Wolff Kishner Reaction – conversion of ketones/aldehydes to alkanes
Description: The Wolff-Kishner is a reaction for converting carbonyls (such as ketones and aldehydes) into alkanes.
Notes: NH2NH2 is called “hydrazine”. The imine of hydrazine is called a “hydrazone”.
Notes: Ethylene glycol is a high boiling alcohol solvent
Mechanism (hydrazone formation): The reaction begins by 1,2-addition of the nitrogen on the carbonyl carbon (Step 1, arrows A and B). This is followed by transfer of a proton from the nitrogen to the oxygen (Step 2, arrows C and D) and then 1,2-elimination of hydroxide (Step 3, arrows E and F). Finally the hydrogen is removed from the nitrogen in an acid-base reaction (Step 4, arrows G and H).
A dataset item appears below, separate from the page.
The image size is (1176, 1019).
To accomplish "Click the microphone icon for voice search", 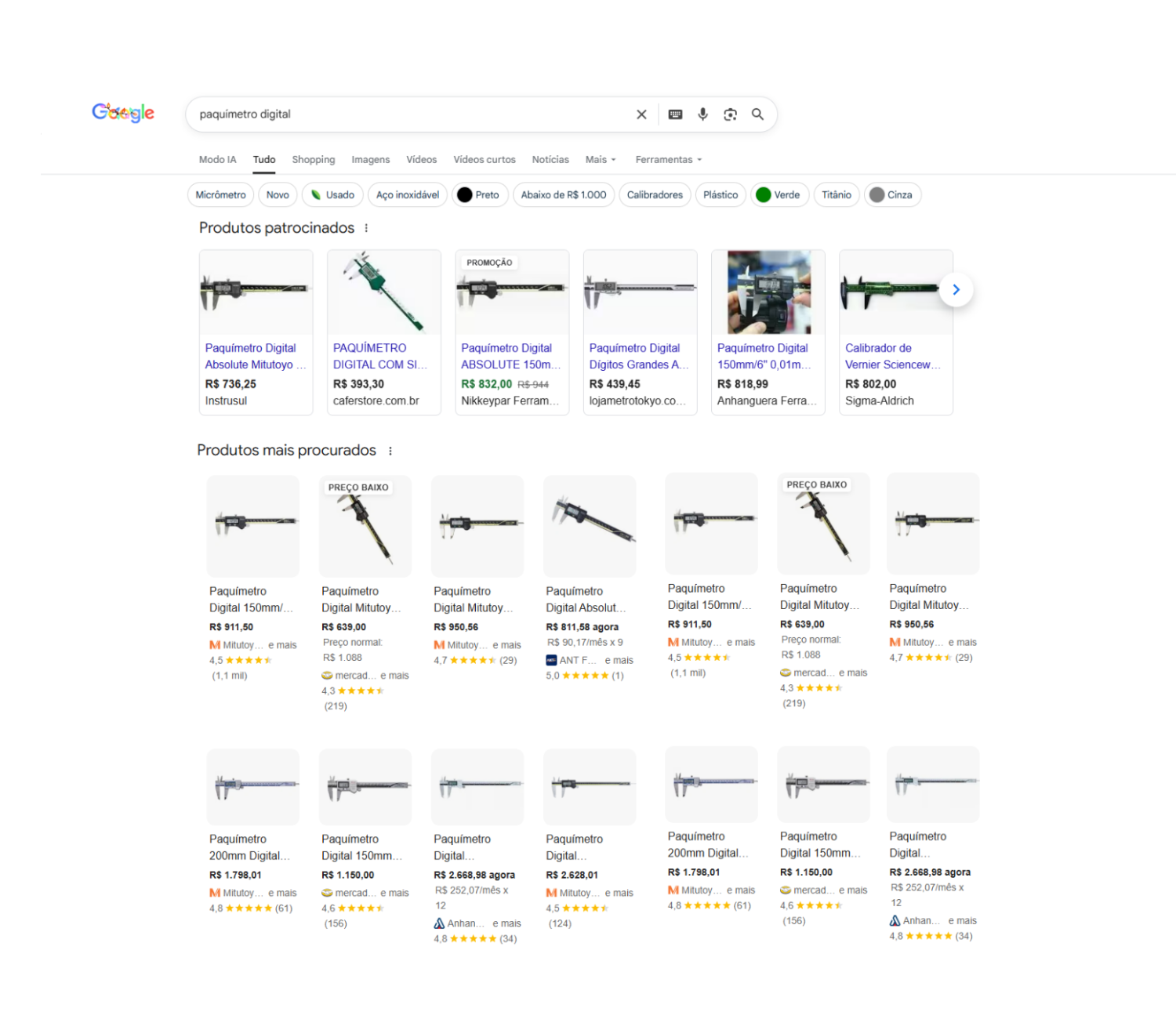I will click(x=702, y=114).
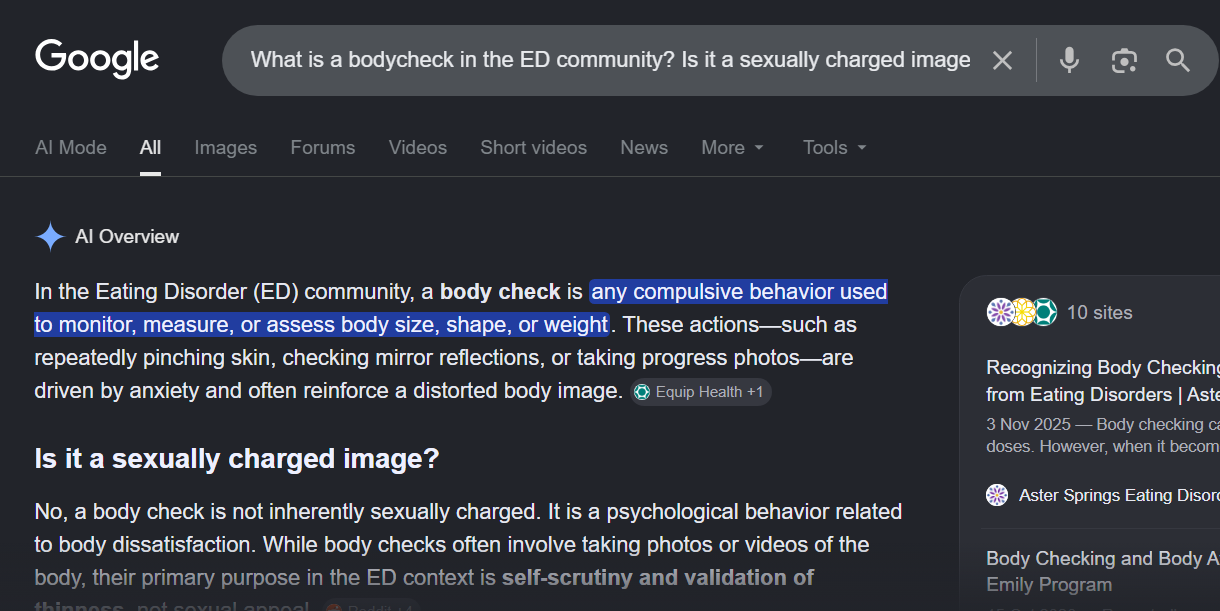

Notes: Here is an alternative (and probably more correct) mechanism for proton transfer
Water is a byproduct here. Acid can be used to facilitate this reaction. There are other reasonable bases that can be used to remove the proton in step 4.
Mechanism (Wolff-Kishner reaction)
The hydrazone is deprotonated by OH and the negative charge moves to the carbon (Step 1, arrows A, B, C) which is protonated (Step 2, arrows D and E), whereupon the nitrogen is deprotonated again, and nitrogen gas (N2) is lost (Step 3, arrows F, G, and H). This leaves an anion which is then protonated to give the alkane (Step 4, arrows I and J).
Notes: Ethylene glycol is also a reasonable acid to use in the last step.
Potassium (K) is not crucial here, it’s just a spectator ion.
Also note that KOH here is catalytic.